Türkiye’nin 2023 hedeflerini ilan etmesinden hemen sonra başlayan ve bugüne kadar kesintisiz süren hadiseler, bir yönüyle de bu adımla ne kadar çok güç odağını ürküttüğümüzün ifadesidir. Her ikisi de; 2013’te yaşanan Gezi olaylarından, 17-25 emniyet-yargı darbe girişimine, PKK’nın çukur eylemlerinden DEAŞ’ın sınırlarımızı tacizine, 15 Temmuz 2016’daki darbe teşebbüsünden 2018’de ekonomimizi hedef alan uluslararası sabotaja kadar.
Dört bir yandan sayısız saldırıya maruz kaldığımız bu kritik dönemde, verdiğimiz çok yönlü mücadele yanında, 2023 hedeflerimizden de asla geri adım atmadık. Tam tersine, millî birlik ve beraberliğimizi güçlendirerek, terörle mücadele stratejimizi tehditleri kaynağında yok etme yönünde genişleterek, teröristleri açtıkları çukurlara gömerek, darbecilerin başını ezerek, ekonomik tetikçileri kendi programlarımızla hüsrana uğratarak, küresel krizleri fırsata dönüştürmek için ülkemizin kaynaklarını tam kapasite harekete geçirerek velhasıl beraberce var gücümüzle mücadele ederek, 2023 hedeflerimizin kılavuzluğunda yolumuza hep devam ettik.
Hiç şüphesiz, 2021’in son aylarında başlayıp 2022 boyunca süren ekonomik sıkıntılar hepimizin canını sıkmıştır. Küresel salgını ve arkasından başlayan Rusya-Ukrayna Savaşı’nın yol açtığı ekonomik sarsıntıyı kaldırmakta zorlanan dünyadaki olumsuz gelişmeler ister istemez bizi de etkilemiştir. Ancak bu süreçte Türkiye’yi, gelişmiş ülkeler başta olmak üzere dünyadan ayıran en önemli özellik istihdamdan ve üretimden taviz vermeyen ekonomi modeli olmuştur.
“MİLLETİMİZİ HAYAT PAHALILIĞI KARŞISINDA YALNIZ BIRAKMADIK”

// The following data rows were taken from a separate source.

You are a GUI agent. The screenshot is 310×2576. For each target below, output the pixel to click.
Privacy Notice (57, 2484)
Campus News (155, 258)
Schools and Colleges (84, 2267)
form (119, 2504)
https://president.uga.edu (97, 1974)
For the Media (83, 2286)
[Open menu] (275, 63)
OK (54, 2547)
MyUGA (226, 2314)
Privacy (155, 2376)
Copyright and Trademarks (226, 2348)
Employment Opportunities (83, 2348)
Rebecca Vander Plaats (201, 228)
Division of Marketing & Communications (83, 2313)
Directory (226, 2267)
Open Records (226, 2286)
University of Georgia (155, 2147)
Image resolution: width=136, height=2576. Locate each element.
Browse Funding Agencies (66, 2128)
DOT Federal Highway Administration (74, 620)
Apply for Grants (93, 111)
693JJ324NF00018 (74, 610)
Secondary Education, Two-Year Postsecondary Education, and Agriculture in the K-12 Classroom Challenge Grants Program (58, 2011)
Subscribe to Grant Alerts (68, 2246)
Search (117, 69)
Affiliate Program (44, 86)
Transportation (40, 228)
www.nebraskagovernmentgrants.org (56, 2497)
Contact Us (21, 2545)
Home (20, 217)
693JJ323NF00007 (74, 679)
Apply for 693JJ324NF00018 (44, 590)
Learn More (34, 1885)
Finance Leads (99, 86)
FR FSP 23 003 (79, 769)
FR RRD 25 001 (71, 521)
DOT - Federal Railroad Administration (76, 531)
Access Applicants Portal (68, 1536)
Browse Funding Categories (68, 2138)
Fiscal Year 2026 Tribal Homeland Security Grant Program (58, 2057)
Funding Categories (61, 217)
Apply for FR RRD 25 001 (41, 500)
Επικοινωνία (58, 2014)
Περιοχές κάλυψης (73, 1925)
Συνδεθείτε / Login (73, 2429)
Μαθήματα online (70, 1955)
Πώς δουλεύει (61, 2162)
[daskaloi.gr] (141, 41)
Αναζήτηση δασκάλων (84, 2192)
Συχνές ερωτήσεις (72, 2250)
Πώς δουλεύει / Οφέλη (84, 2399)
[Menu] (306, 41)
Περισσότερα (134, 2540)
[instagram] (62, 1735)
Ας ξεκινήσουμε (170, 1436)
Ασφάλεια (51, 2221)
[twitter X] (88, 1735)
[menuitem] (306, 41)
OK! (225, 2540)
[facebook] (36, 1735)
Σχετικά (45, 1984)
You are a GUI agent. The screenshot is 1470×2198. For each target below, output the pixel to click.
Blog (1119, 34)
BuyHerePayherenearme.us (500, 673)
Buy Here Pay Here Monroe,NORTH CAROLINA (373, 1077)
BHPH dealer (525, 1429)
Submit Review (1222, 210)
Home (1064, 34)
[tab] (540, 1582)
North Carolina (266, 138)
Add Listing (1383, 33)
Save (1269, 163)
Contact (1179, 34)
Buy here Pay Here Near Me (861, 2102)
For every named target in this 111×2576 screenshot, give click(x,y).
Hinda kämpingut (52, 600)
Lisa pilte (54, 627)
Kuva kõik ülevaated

Evet, bu ülkede bir hayat pahalılığı yaşanmıştır. Ama vicdan sahibi herkes kabul edecektir ki aynı zamanda bu ülke tarihinin en yüksek istihdam oranına, en yüksek üretim gücüne, en yüksek ihracat rakamına da aynı dönemde ulaşmıştır. Bir başka ifadeyle, biz milletimizi hayat pahalılığı karşısında yalnız bırakmadık, kendi kaderine terk etmedik.
Bunun yerine, istihdamı artırarak herkesin gelir sahibi olmasını sağladık. Çalışanların refah kayıplarını yüksek oranlı artışlarla telafi etmeye çalıştık. Çarkların durmaması için sanayi ve ticaret erbabını sürekli destekledik.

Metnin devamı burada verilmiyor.